*What needs to be done*:
Your task is to output the data exactly as it stands.

*Records to use*:
=====

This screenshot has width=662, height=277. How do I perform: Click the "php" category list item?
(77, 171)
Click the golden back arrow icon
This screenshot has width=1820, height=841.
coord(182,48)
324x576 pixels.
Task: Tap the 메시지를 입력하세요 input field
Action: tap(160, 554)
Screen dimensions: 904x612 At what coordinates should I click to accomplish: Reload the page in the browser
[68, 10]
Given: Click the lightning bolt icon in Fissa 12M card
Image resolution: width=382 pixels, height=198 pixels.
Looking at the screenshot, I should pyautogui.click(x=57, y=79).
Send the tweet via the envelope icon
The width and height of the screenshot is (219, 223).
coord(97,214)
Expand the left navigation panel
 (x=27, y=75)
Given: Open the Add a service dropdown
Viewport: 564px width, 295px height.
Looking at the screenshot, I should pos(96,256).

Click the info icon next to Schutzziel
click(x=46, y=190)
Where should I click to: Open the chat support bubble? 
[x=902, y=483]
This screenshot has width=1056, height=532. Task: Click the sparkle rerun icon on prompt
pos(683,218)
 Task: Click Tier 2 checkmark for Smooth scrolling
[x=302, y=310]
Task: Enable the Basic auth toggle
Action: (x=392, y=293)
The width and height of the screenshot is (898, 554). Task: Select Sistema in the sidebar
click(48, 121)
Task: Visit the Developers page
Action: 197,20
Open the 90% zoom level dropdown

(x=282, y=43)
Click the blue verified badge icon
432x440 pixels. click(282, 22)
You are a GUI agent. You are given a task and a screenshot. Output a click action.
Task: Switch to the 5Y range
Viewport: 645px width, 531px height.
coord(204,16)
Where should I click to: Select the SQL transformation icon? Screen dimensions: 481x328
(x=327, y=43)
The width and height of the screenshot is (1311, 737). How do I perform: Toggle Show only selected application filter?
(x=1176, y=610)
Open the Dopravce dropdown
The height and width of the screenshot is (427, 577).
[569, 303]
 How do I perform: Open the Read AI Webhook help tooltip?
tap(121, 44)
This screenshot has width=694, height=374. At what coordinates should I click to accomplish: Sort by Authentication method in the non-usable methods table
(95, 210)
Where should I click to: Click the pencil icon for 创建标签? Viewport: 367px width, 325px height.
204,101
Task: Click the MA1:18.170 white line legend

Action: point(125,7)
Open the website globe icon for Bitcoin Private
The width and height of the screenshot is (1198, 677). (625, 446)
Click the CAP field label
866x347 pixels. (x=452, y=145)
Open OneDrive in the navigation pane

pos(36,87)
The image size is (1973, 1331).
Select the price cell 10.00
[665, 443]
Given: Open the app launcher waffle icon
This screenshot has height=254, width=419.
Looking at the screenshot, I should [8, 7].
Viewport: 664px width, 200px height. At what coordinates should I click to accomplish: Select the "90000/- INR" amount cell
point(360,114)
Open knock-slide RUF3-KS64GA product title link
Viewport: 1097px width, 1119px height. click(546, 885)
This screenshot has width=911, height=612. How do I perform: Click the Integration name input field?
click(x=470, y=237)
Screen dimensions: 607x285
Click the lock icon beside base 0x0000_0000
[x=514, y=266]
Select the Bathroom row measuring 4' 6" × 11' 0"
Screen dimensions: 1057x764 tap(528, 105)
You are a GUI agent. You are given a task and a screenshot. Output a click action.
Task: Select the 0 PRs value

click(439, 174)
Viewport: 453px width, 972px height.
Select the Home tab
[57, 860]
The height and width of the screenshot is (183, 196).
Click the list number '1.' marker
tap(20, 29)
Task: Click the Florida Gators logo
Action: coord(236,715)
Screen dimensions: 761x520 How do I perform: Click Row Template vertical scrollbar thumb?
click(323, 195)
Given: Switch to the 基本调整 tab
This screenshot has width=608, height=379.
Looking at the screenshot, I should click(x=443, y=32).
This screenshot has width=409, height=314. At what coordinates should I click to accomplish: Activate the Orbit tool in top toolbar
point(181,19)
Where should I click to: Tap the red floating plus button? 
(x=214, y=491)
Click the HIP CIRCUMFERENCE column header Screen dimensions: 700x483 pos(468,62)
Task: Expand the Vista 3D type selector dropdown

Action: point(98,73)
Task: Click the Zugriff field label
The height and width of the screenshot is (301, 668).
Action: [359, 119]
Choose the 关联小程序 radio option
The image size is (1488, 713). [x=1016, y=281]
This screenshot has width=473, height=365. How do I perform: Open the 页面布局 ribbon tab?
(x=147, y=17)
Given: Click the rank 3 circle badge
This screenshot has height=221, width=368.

=====

*Result for this task*:
This screenshot has width=662, height=277. How do I perform: Click the "php" category list item?
(77, 171)
Click the golden back arrow icon
This screenshot has width=1820, height=841.
coord(182,48)
324x576 pixels.
Task: Tap the 메시지를 입력하세요 input field
Action: tap(160, 554)
Screen dimensions: 904x612 At what coordinates should I click to accomplish: Reload the page in the browser
[68, 10]
Given: Click the lightning bolt icon in Fissa 12M card
Image resolution: width=382 pixels, height=198 pixels.
Looking at the screenshot, I should pyautogui.click(x=57, y=79).
Send the tweet via the envelope icon
The width and height of the screenshot is (219, 223).
coord(97,214)
Expand the left navigation panel
 (x=27, y=75)
Given: Open the Add a service dropdown
Viewport: 564px width, 295px height.
Looking at the screenshot, I should pos(96,256).

Click the info icon next to Schutzziel
click(x=46, y=190)
Where should I click to: Open the chat support bubble? 
[x=902, y=483]
This screenshot has width=1056, height=532. Task: Click the sparkle rerun icon on prompt
pos(683,218)
 Task: Click Tier 2 checkmark for Smooth scrolling
[x=302, y=310]
Task: Enable the Basic auth toggle
Action: (x=392, y=293)
The width and height of the screenshot is (898, 554). Task: Select Sistema in the sidebar
click(48, 121)
Task: Visit the Developers page
Action: 197,20
Open the 90% zoom level dropdown

(x=282, y=43)
Click the blue verified badge icon
432x440 pixels. click(282, 22)
You are a GUI agent. You are given a task and a screenshot. Output a click action.
Task: Switch to the 5Y range
Viewport: 645px width, 531px height.
coord(204,16)
Where should I click to: Select the SQL transformation icon? Screen dimensions: 481x328
(x=327, y=43)
The width and height of the screenshot is (1311, 737). How do I perform: Toggle Show only selected application filter?
(x=1176, y=610)
Open the Dopravce dropdown
The height and width of the screenshot is (427, 577).
[569, 303]
 How do I perform: Open the Read AI Webhook help tooltip?
tap(121, 44)
This screenshot has width=694, height=374. At what coordinates should I click to accomplish: Sort by Authentication method in the non-usable methods table
(95, 210)
Where should I click to: Click the pencil icon for 创建标签? Viewport: 367px width, 325px height.
204,101
Task: Click the MA1:18.170 white line legend

Action: point(125,7)
Open the website globe icon for Bitcoin Private
The width and height of the screenshot is (1198, 677). (625, 446)
Click the CAP field label
866x347 pixels. (x=452, y=145)
Open OneDrive in the navigation pane

pos(36,87)
The image size is (1973, 1331).
Select the price cell 10.00
[665, 443]
Given: Open the app launcher waffle icon
This screenshot has height=254, width=419.
Looking at the screenshot, I should [8, 7].
Viewport: 664px width, 200px height. At what coordinates should I click to accomplish: Select the "90000/- INR" amount cell
point(360,114)
Open knock-slide RUF3-KS64GA product title link
Viewport: 1097px width, 1119px height. click(546, 885)
This screenshot has width=911, height=612. How do I perform: Click the Integration name input field?
click(x=470, y=237)
Screen dimensions: 607x285
Click the lock icon beside base 0x0000_0000
[x=514, y=266]
Select the Bathroom row measuring 4' 6" × 11' 0"
Screen dimensions: 1057x764 tap(528, 105)
You are a GUI agent. You are given a task and a screenshot. Output a click action.
Task: Select the 0 PRs value

click(439, 174)
Viewport: 453px width, 972px height.
Select the Home tab
[57, 860]
The height and width of the screenshot is (183, 196).
Click the list number '1.' marker
tap(20, 29)
Task: Click the Florida Gators logo
Action: coord(236,715)
Screen dimensions: 761x520 How do I perform: Click Row Template vertical scrollbar thumb?
click(323, 195)
Given: Switch to the 基本调整 tab
This screenshot has width=608, height=379.
Looking at the screenshot, I should click(x=443, y=32).
This screenshot has width=409, height=314. At what coordinates should I click to accomplish: Activate the Orbit tool in top toolbar
point(181,19)
Where should I click to: Tap the red floating plus button? 
(x=214, y=491)
Click the HIP CIRCUMFERENCE column header Screen dimensions: 700x483 pos(468,62)
Task: Expand the Vista 3D type selector dropdown

Action: point(98,73)
Task: Click the Zugriff field label
The height and width of the screenshot is (301, 668).
Action: [359, 119]
Choose the 关联小程序 radio option
The image size is (1488, 713). [x=1016, y=281]
This screenshot has width=473, height=365. How do I perform: Open the 页面布局 ribbon tab?
(x=147, y=17)
Given: Click the rank 3 circle badge
This screenshot has height=221, width=368.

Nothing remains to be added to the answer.